To be an urban or rural citizen in China carries vast distinctions in rights and duties. The hukou system was implemented by the Chinese Government as a means to register and classify each citizen as either rural (nonghu) or urban (chenghu), effectively polarizing the populace into lower-class farmers and upper-class urban citizens. The establishment of stringent policies to deter rural citizens from acquiring urban status and the associated benefits has resulted in grave tensions that culminate in the formation of an ‘urban village.’
Unique to China, urban villages are rural villages that once occupied the periphery of large urbanized settlements. Post-1978 sprawling urban metropolises eventually encircled these villages, detaching them from their agrarian source of income. Surrounded by a wall of skyscrapers and infrastructure, villagers are forced to acquire ‘urban’ jobs but cannot do so legally due to their rural citizenship. A census taken in 2000 revealed that 3.8 million rural-urban migrants were living in over 300 urban villages within Beijing. Unregulated and untouched by centralized urban planning, infrastructure construction, and public policy, these urban villages have become de facto independent enclaves of informality. Commonly associated with overcrowding, inadequate infrastructure, social problems and illicit activity, urban villages have become proletariat sponges, soaking up a ‘floating’ populace of rural workers (liudong renkou) to provide cheap labor in urban agglomerations.

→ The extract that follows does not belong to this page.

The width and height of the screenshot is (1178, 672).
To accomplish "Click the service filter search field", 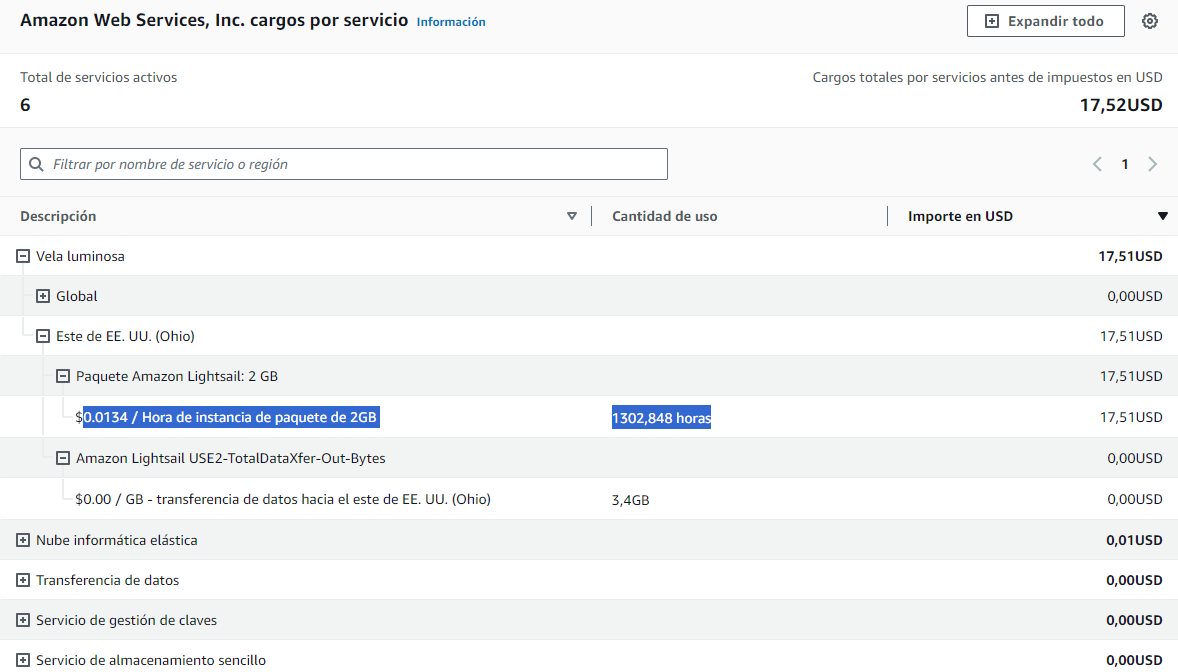I will point(350,164).
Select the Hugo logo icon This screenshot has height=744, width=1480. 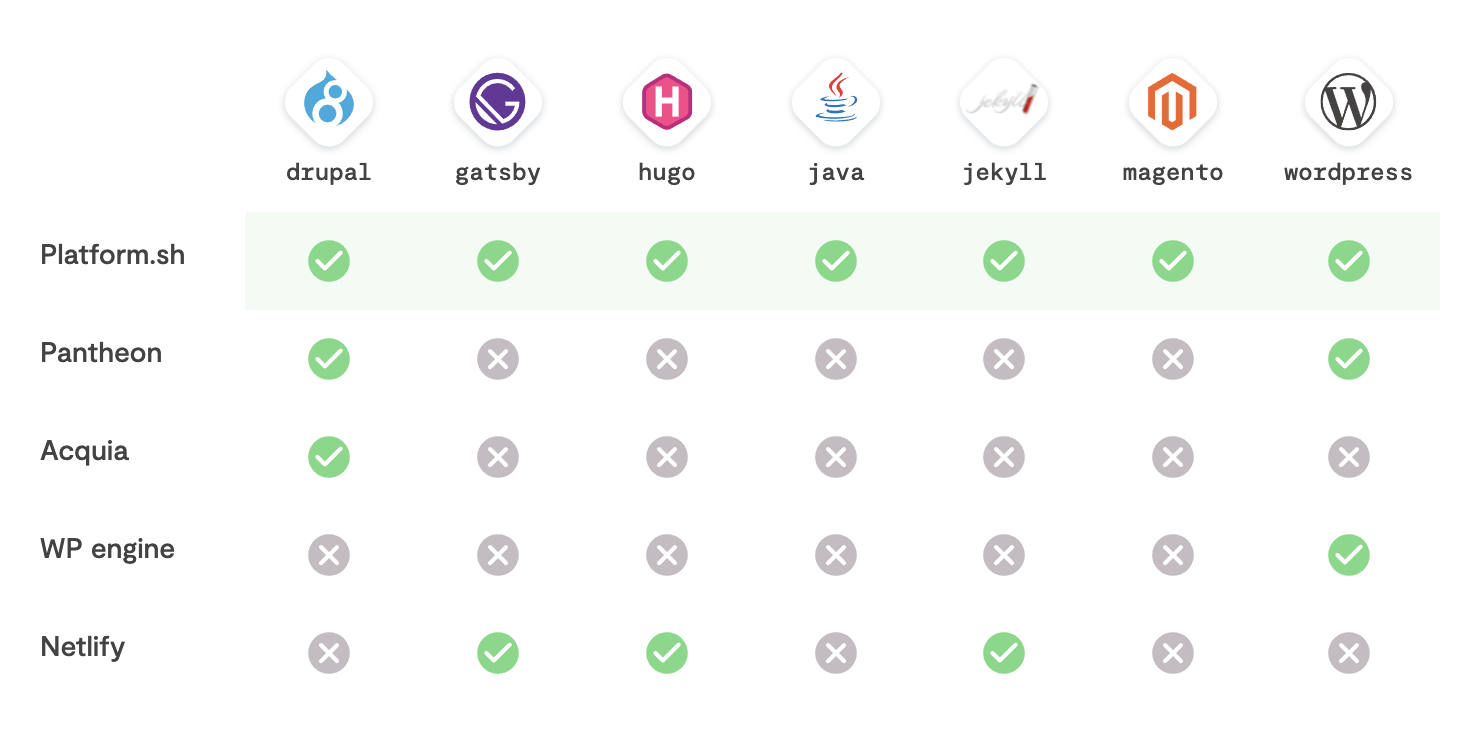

Developers are not eager to transform urban villages, as compensation for ‘agricultural’ land is lower than residential land and resettlement costs are too decadent. Governments have bestowed blame on urban villages for stigmatizing urban development and more recently have encouraged demolishing and replacing the villages, often relocating residents to new peripheries hundreds of kilometers away. The proposed urban design project attempts to foster a symbiotic relationship between urban and rural citizens, creating an interface for exchange as a design template to address the critical issue of the urban village. At the core of the proposal resides a productive landscape that serves to gather the dividing populace.
Typical Urban Village (left) and Sun Palace Urban Village (center): Urban islands of the rural proletariat surrounded by modern China.
1. Existing circulation; 2. Existing textural form—reveals rice paddy configuration and irrigation canals; 3. Proposed circulation—hierarchy of primary, secondary and tertiary routes based on the farming structure; 4. Proposed textural form and civic structure—textural form is integrated into the rice paddy module while the public civic structure links the existing north-south axis with the new transport station.
The planned greenbelt at Beijing’s once peripheral zone marks a unique transition between urban and rural landscapes. This outer ring is sprinkled with urban villages that are quickly being encroached upon by new high-rise developments. The urban village located at the intersection of the planned Sun Palace transport station, the greenbelt, and the Bathe River is emblematic of several urban villages, imbued with a tenuous future as the reality of modern infrastructure construction threatens to destroy the settlement. The proposal begins with modifying Beijing’s regional greenbelt plan, differentiating the vast landscape into productive zones — areas to farm clean water, air, food, and energy. These inject productive characteristics into the land that can be monitored, maintained and harvested by rural citizens. The re-establishment of productive land is further explored in the urban village. The morphology of the village as it urbanized reveals traces of its past — dimensions of the rice paddy fields established a critical planning block. Moreover, irrigation canals that once ran transversely through the fields have been replaced by circulatory streets. The proposal utilizes a series of ‘ribbons,’ which mimic the location and scale of the rice paddy configuration, to run throughout the site and mutate to link into the adjacent contemporary block configurations as well as the productive greenbelt. This framework is cut transversely by elevated irrigation canals that organize a series of public streets and plazas into a civic structure of major and minor axes. Laudable existing buildings are given new public functions and incorporated into this hierarchical framework. Three new housing typologies are developed that integrate rooftop farming, high-tech green- house farming, photovoltaic energy farming, and living quarters around traditional courts. These types are dimensioned to the block pattern and can be combined in numerous ways to create a series of topographic conditions — reminiscent of the terraced farms in rural China. The morphology of the settlement hybridizes the natural and artificial, the productive and consumptive, the living and working. One iconic moment, the transport station, serves as a civic indicator of the project, housing a large greenhouse, education, and research center.
Evolution of the site from agrarian fields to urban village (left to right). The proposed scheme hybridizes the productive landscape with the urban structure to create a migrational field of exchange.
New forms of farming and education provide a venue for migrant workers to increase their skills, inviting their potential urbanization. Urban citizens are able to consume the products of the farmers while scientists and horticulturalists learn from those who have vast intuitive knowledge of the land. The urban village is reinvented as a Migrational Field, a place of symbiotic exchange between traditional and contemporary methodologies, production and consumption, natural and artificial, and past and future. China’s growing population requires massive amounts of water, energy, and food — and there is no reason why this cannot be done within the rural villages that have survived the sprawl of modern cities.